[YOUR TASK] Your copy of the data should match it exactly, except that the pictures are gone.

(Dataset items)
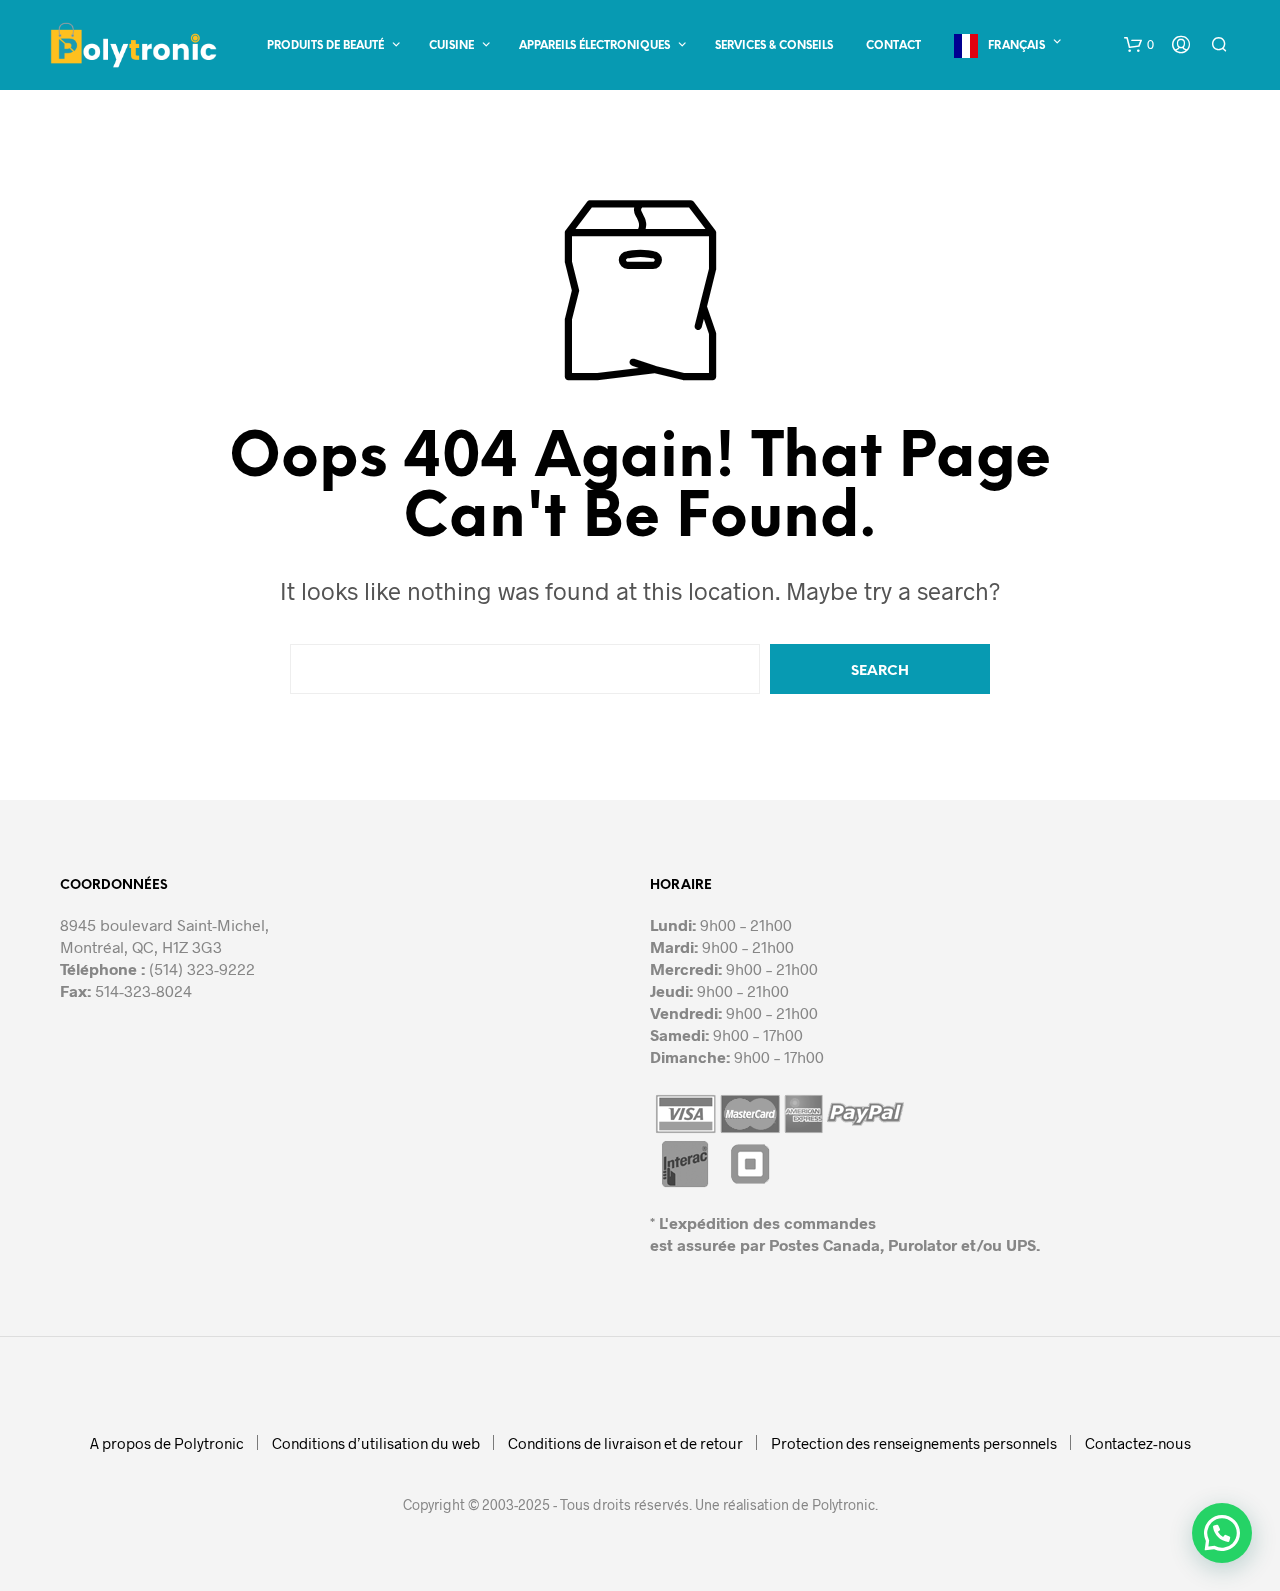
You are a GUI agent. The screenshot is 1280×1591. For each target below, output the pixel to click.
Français (1016, 46)
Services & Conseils (774, 46)
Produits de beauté (325, 46)
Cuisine (451, 46)
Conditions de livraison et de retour (625, 1443)
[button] (1139, 45)
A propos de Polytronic (167, 1443)
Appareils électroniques (594, 46)
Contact (893, 46)
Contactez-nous (1138, 1443)
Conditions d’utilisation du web (376, 1443)
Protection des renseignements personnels (914, 1443)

[EXERCISE OUTPUT]
You are a GUI agent. The screenshot is 1280×1591. For each target below, output the pixel to click.
Français (1016, 46)
Services & Conseils (774, 46)
Produits de beauté (325, 46)
Cuisine (451, 46)
Conditions de livraison et de retour (625, 1443)
[button] (1139, 45)
A propos de Polytronic (167, 1443)
Appareils électroniques (594, 46)
Contact (893, 46)
Contactez-nous (1138, 1443)
Conditions d’utilisation du web (376, 1443)
Protection des renseignements personnels (914, 1443)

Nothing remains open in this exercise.